Anna Minard claims to "know nothing about music." For this column, we force her to listen to random records by artists considered to be important by music nerds.

JON HASSELL

Dream Theory in Malaya: Fourth World Volume Two
(E.G.)

This is some weird shit, once again! But the good part is it's not incomprehensible, especially the more you listen. Jon Hassell is some dude I know not of, as usual, and I will only google him to explain him to you after I listen some more with virgin ears, so gimme a second.

Dream Theory in Malaya is a lush jungle of sound—if I were a real music writer, I believe this would be the appropriate moment for the word "tapestry," no? (Don't worry, the only music tapestry I'll ever talk about is Carole King's.) Hassell makes a strange garden inside what, in my head, is a curved soundstage, like one of those children's picture books where a kid's playful imagination slowly populates their bedroom with wildness. There are edges of artifice—this can't all be sticks and buckets and real horns, can it?—but they're hard to find precisely. Some of this is surely manipulated. But it also sounds honest, which is most of what I ask of any music.

Inside the bare white walls of this imaginary room, Hassell drags (1) a signal of some kind, a bleeping beacon. (2) Backward trumpets. (3) Farts—I'm just being honest, it's kinda farty. Sorry! (4) Tropical birds, seabirds, ducks. (5) Clapping hands. (6) That guy who drums on upturned buckets, cloned a couple times. (7) An ancient bugle battle cry, blown through a mesh of cheesecloth and cotton balls. (8) The rhyming exhales of strange beings. (9) Musical elephants. (10) The sound a rainbow would make if you could hear it—I know that sounds cheesy. But it's just true! It is! Go to track three, "Dream Theory." Bam! Rainbow sound.

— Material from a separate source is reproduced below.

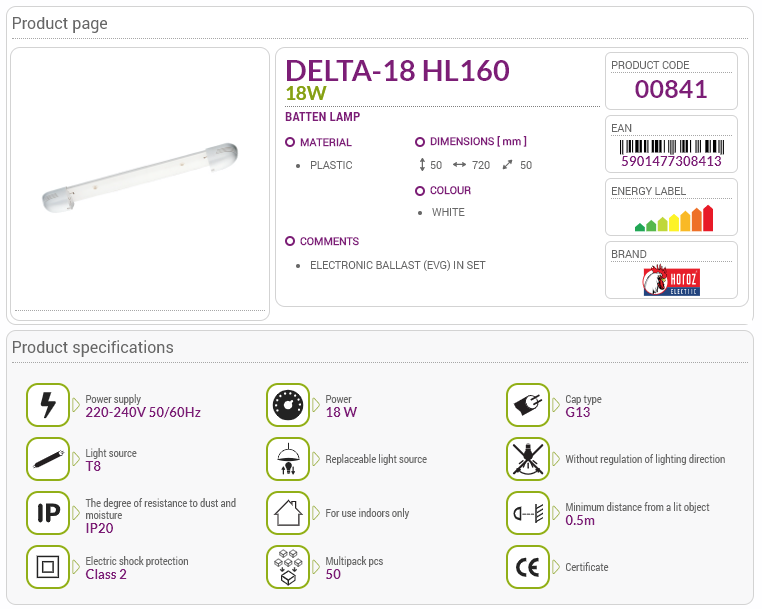Select the CE Certificate icon

click(x=528, y=567)
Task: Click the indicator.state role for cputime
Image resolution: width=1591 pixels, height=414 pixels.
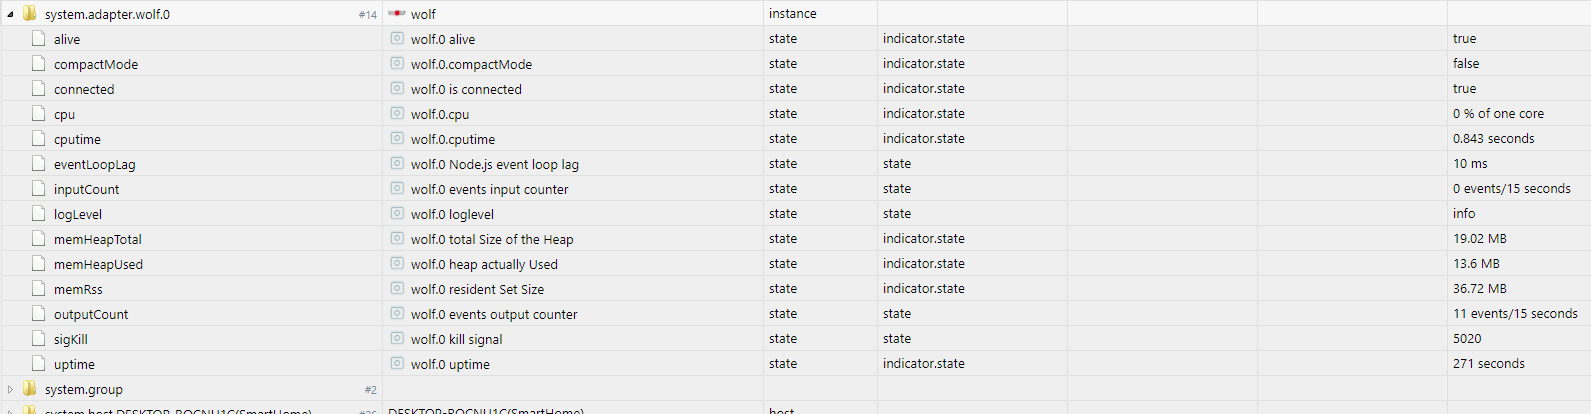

Hey, you know what's weird? This music makes me want to use the word "sonic" all of a sudden, a word I never use. It's like listening to too much out-there music actually drives you toward those music-writer words. I finally see where you're coming from, Dave "Sonic Tapestry" Segal! You can't help it! What a breakthrough.

After googling the fellow, I can tell you dude's a "composer/trumpeter" who calls his genre "Fourth World." It's a "mysterious, unique hybrid of musics that unfolds between the polarities of ancient and digital, composed and improvised, Eastern and Western," says he.

I say: Sometimes it's like a monster made of bells starting to hyperventilate while bored flutists try to distract him, and other times it's like a coyote choir in a canyon playing one big theremin. Oh, also, there's some water. A lot of water, actually. (And some of that fluting sucks. Sorry again!)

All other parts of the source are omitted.